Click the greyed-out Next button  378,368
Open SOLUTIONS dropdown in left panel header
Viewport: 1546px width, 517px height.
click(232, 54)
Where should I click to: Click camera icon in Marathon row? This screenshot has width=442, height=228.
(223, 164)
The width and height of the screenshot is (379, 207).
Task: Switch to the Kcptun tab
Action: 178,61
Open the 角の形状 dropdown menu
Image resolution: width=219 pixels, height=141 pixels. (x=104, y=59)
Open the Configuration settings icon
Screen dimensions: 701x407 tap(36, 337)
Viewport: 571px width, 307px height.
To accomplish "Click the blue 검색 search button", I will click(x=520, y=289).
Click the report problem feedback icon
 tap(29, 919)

==

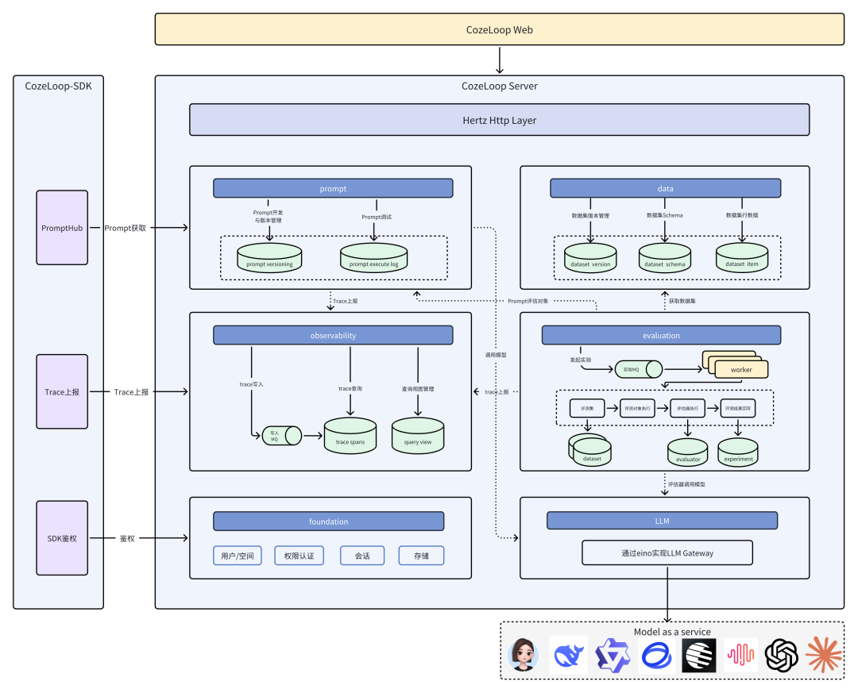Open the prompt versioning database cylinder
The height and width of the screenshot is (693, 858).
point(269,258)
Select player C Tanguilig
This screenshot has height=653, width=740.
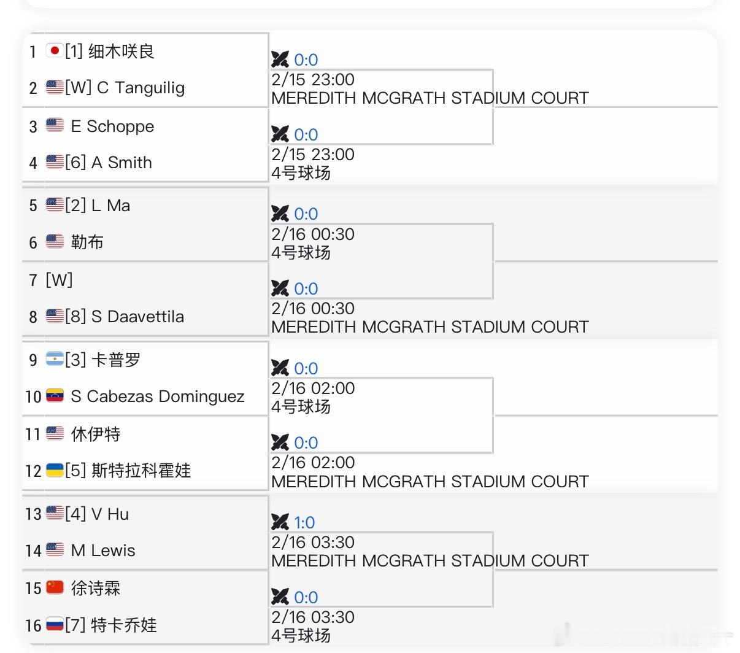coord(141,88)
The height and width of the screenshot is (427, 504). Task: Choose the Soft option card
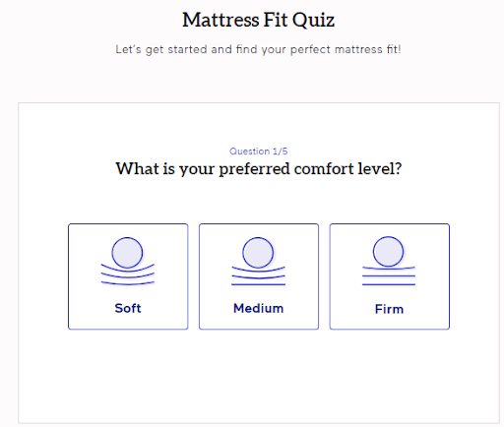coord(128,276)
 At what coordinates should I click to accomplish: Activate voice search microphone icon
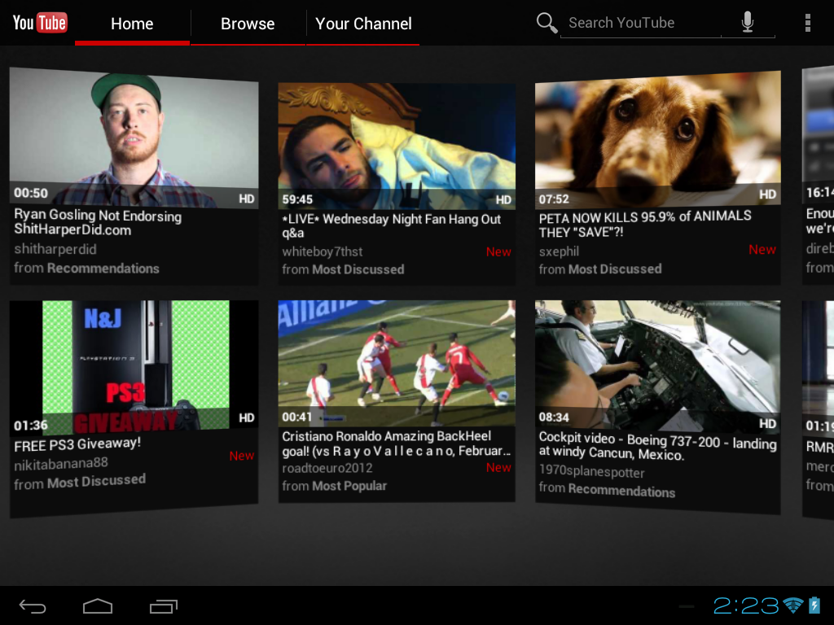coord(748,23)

**Task details**
Across the whole listing above, determine how many lines hold the word "button". Only that number is wanted.

**Response below**
2